■ Page excerpt:
──────────────────────────────
This is strange. Can you post some piece of code to show how you handle this?

> Also what would is behaviour of os_mbuf_free? Do I need to re init it again?

Not sure what you mean by "reinit". Calling os_mbuf_free() releases
mbuf back to pool and it should no longer be used. You should call
os_mbuf_get() or os_msys_get() to get new mbuf from appropriate pool.
Also, if your CBOR stream exceeds size of block then you will have
chain of mbufs which should be freed using os_mbuf_free_chain()
instead. Basically, if you're not sure whether your mbuf is just a
single mbuf or chain of mbufs, you can always use os_mbuf_free_chain()
instead of os_mbuf_free().

> Sent from my iPhone
>
>> On 30-Mar-2018, at 1:58 AM, Christopher Collins  wrote:
>>
>>> On Thu, Mar 29, 2018 at 10:27:36PM +0530, Aditya Xavier wrote:
>>> Thanks for the tip. Would try that too..
>>>
>>> However, I have tried few variations to check the BLE side ( whether it was 
>>> responsible for truncating )
──────────────────────────────
■ Directive 1:
Write out the entries starting at the line containing "751x425 pixels." and ending at the line containing "(1317, 505)", with both of those lines included.
──────────────────────────────
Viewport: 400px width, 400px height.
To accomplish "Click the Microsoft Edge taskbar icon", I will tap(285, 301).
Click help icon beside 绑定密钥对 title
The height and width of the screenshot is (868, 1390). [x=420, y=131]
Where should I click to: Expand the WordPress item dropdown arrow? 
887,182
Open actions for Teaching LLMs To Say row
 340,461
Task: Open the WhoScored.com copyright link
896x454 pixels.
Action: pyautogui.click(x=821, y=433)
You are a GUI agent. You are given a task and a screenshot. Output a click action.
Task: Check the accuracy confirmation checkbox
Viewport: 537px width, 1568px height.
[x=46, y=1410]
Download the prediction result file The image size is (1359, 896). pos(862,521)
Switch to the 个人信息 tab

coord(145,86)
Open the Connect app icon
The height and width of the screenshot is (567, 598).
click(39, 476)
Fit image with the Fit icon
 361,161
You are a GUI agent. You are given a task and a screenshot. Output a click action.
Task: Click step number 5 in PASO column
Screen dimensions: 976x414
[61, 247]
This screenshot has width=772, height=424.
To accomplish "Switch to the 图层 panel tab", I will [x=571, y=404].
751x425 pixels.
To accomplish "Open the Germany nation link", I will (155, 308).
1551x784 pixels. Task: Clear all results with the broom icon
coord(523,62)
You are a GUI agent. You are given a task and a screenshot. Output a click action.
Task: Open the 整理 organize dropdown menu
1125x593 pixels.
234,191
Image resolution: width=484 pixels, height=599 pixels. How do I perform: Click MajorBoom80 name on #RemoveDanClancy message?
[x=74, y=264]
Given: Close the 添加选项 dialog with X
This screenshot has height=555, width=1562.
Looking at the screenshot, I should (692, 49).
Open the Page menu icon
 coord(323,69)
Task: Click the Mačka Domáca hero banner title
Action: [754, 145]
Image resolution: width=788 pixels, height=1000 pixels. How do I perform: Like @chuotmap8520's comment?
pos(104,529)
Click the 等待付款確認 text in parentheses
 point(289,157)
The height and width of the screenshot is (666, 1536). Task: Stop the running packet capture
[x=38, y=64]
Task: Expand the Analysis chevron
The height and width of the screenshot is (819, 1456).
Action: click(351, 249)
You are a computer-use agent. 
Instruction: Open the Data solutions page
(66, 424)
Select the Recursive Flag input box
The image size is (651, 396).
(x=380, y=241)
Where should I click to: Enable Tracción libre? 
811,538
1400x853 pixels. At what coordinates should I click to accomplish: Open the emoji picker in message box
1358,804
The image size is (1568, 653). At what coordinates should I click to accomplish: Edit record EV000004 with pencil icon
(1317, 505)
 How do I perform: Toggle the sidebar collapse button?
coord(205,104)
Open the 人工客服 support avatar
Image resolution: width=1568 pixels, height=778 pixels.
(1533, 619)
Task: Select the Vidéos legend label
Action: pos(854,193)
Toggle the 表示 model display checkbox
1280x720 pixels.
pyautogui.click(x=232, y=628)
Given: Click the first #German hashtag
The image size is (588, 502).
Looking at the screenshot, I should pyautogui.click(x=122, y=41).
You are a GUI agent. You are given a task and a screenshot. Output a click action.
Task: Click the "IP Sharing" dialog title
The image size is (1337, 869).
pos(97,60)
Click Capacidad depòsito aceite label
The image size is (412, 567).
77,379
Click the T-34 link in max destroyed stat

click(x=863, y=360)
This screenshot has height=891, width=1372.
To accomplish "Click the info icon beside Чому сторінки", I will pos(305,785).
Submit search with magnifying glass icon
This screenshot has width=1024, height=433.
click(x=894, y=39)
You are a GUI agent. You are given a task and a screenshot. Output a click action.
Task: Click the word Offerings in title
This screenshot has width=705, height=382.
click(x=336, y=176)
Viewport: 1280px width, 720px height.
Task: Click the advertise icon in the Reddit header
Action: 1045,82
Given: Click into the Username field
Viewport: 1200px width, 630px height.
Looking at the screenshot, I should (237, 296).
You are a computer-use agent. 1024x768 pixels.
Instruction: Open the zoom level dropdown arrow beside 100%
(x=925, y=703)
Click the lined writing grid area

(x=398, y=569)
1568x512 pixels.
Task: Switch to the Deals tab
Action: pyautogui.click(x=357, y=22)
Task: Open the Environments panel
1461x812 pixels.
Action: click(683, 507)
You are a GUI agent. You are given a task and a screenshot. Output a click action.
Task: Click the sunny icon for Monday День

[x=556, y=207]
──────────────────────────────
■ Directive 2:
In the mbuf message, which function should be used to free a CBOR stream that spans a chain of mbufs?

■ Result 1:
751x425 pixels.
To accomplish "Open the Germany nation link", I will (155, 308).
1551x784 pixels. Task: Clear all results with the broom icon
coord(523,62)
You are a GUI agent. You are given a task and a screenshot. Output a click action.
Task: Open the 整理 organize dropdown menu
1125x593 pixels.
234,191
Image resolution: width=484 pixels, height=599 pixels. How do I perform: Click MajorBoom80 name on #RemoveDanClancy message?
[x=74, y=264]
Given: Close the 添加选项 dialog with X
This screenshot has height=555, width=1562.
Looking at the screenshot, I should (692, 49).
Open the Page menu icon
 coord(323,69)
Task: Click the Mačka Domáca hero banner title
Action: [754, 145]
Image resolution: width=788 pixels, height=1000 pixels. How do I perform: Like @chuotmap8520's comment?
pos(104,529)
Click the 等待付款確認 text in parentheses
 point(289,157)
The height and width of the screenshot is (666, 1536). Task: Stop the running packet capture
[x=38, y=64]
Task: Expand the Analysis chevron
The height and width of the screenshot is (819, 1456).
Action: click(351, 249)
You are a computer-use agent. 
Instruction: Open the Data solutions page
(66, 424)
Select the Recursive Flag input box
The image size is (651, 396).
(x=380, y=241)
Where should I click to: Enable Tracción libre? 
811,538
1400x853 pixels. At what coordinates should I click to accomplish: Open the emoji picker in message box
1358,804
The image size is (1568, 653). At what coordinates should I click to accomplish: Edit record EV000004 with pencil icon
(1317, 505)

■ Result 2:
os_mbuf_free_chain()